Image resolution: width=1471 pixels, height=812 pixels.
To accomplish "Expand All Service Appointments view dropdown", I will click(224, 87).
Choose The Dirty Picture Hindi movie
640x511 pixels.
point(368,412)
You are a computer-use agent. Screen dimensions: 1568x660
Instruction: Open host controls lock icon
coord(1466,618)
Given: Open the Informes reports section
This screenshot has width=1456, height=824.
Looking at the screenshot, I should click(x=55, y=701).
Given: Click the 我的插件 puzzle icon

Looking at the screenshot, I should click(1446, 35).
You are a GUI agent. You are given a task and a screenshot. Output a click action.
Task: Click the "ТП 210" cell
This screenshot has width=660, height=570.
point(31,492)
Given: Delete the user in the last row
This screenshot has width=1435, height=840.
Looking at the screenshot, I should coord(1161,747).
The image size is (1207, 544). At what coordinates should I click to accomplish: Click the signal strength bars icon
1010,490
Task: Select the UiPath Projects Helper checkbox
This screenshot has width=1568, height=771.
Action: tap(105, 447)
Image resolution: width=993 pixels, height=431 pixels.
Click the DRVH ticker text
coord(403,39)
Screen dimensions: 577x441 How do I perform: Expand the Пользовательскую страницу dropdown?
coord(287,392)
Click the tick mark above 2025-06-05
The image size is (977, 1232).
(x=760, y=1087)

§ Short problem
Copy the entries from the line containing "Screen dimensions: 577x441" through the end of the entries, swapping "tick mark" for "check mark" and leaving everything else unchanged.

§ Correct result
Screen dimensions: 577x441 How do I perform: Expand the Пользовательскую страницу dropdown?
coord(287,392)
Click the check mark above 2025-06-05
The image size is (977, 1232).
(x=760, y=1087)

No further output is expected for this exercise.